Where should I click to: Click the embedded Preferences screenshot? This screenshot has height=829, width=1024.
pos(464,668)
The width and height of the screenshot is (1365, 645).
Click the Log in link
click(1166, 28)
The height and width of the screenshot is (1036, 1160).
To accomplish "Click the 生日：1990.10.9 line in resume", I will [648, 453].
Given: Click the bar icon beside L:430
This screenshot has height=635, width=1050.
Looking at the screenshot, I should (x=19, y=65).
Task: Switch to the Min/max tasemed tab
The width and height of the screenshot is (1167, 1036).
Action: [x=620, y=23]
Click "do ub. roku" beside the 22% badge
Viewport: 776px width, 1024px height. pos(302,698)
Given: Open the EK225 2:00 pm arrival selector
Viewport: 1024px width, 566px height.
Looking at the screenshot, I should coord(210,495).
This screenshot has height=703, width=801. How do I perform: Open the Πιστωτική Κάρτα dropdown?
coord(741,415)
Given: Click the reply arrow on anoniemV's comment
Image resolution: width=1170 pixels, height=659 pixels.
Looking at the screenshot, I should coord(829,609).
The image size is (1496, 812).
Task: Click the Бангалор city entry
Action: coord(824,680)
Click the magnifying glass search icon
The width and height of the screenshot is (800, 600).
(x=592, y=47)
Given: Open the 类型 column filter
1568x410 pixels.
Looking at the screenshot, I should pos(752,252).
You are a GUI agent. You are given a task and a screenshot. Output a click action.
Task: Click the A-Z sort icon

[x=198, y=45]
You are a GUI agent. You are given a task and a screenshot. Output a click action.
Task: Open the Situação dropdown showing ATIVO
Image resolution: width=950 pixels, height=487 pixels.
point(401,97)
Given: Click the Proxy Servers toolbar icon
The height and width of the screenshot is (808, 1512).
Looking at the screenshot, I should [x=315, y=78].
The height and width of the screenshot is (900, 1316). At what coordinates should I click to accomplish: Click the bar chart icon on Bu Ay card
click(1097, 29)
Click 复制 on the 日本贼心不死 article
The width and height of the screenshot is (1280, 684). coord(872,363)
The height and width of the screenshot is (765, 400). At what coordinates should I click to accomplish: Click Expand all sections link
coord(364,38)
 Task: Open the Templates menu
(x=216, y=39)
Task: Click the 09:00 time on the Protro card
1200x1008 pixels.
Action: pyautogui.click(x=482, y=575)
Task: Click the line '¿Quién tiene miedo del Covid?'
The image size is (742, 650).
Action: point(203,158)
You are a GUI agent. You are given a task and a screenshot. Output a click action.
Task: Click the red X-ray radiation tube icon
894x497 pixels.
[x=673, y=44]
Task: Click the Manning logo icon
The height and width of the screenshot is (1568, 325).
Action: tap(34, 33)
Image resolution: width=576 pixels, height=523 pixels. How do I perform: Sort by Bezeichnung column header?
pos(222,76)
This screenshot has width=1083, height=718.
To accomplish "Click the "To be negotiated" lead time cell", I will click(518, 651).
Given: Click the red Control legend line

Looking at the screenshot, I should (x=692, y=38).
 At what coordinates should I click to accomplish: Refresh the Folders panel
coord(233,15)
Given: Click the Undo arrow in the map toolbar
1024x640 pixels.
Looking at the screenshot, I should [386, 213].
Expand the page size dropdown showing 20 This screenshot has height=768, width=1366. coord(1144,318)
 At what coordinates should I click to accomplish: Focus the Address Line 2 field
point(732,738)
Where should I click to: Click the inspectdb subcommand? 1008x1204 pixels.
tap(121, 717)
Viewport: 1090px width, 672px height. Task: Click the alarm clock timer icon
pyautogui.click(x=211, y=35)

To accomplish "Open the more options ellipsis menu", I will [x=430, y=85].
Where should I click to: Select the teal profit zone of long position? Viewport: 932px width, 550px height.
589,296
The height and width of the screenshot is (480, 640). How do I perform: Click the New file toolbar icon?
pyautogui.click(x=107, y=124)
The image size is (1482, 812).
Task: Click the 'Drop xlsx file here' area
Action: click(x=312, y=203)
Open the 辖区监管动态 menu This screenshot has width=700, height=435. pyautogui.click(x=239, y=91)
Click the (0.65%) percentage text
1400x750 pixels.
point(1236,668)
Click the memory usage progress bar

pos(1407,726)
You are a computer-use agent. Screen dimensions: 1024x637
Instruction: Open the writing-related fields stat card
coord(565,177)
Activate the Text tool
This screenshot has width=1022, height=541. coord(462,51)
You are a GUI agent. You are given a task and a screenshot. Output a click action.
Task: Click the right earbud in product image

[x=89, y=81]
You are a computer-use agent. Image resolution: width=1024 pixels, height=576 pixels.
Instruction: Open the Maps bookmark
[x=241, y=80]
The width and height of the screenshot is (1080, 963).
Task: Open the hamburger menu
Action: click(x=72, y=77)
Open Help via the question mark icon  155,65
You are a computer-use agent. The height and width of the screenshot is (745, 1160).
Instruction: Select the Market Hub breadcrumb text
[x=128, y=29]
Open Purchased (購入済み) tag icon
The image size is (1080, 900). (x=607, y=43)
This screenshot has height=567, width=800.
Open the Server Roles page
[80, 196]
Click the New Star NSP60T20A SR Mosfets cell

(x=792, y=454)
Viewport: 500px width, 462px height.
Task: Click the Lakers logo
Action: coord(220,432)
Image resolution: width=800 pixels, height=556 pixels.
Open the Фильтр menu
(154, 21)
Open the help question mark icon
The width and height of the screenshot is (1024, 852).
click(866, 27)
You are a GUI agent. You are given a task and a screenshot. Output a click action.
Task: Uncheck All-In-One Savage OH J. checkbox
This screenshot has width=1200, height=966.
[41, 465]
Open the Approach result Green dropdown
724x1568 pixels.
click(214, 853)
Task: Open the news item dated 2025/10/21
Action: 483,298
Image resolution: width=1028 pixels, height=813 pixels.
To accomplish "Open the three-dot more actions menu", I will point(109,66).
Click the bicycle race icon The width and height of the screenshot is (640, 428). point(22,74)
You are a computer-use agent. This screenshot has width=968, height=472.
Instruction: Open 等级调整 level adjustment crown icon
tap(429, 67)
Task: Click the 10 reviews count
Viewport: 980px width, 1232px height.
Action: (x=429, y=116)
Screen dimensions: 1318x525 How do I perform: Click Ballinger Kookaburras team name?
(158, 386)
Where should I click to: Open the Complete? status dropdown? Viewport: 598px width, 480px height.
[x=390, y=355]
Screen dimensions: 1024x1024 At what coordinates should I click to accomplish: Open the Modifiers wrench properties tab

**YOUR OBJECTIVE:** Using only the listing above, restate exactly the lines from the line containing "Open the Server Roles page" through the line containing "Click the bicycle", both included.

**RESULT BELOW:**
Open the Server Roles page
[80, 196]
Click the New Star NSP60T20A SR Mosfets cell

(x=792, y=454)
Viewport: 500px width, 462px height.
Task: Click the Lakers logo
Action: coord(220,432)
Image resolution: width=800 pixels, height=556 pixels.
Open the Фильтр menu
(154, 21)
Open the help question mark icon
The width and height of the screenshot is (1024, 852).
click(866, 27)
You are a GUI agent. You are given a task and a screenshot. Output a click action.
Task: Uncheck All-In-One Savage OH J. checkbox
This screenshot has width=1200, height=966.
[41, 465]
Open the Approach result Green dropdown
724x1568 pixels.
click(214, 853)
Task: Open the news item dated 2025/10/21
Action: 483,298
Image resolution: width=1028 pixels, height=813 pixels.
To accomplish "Open the three-dot more actions menu", I will point(109,66).
Click the bicycle race icon The width and height of the screenshot is (640, 428). point(22,74)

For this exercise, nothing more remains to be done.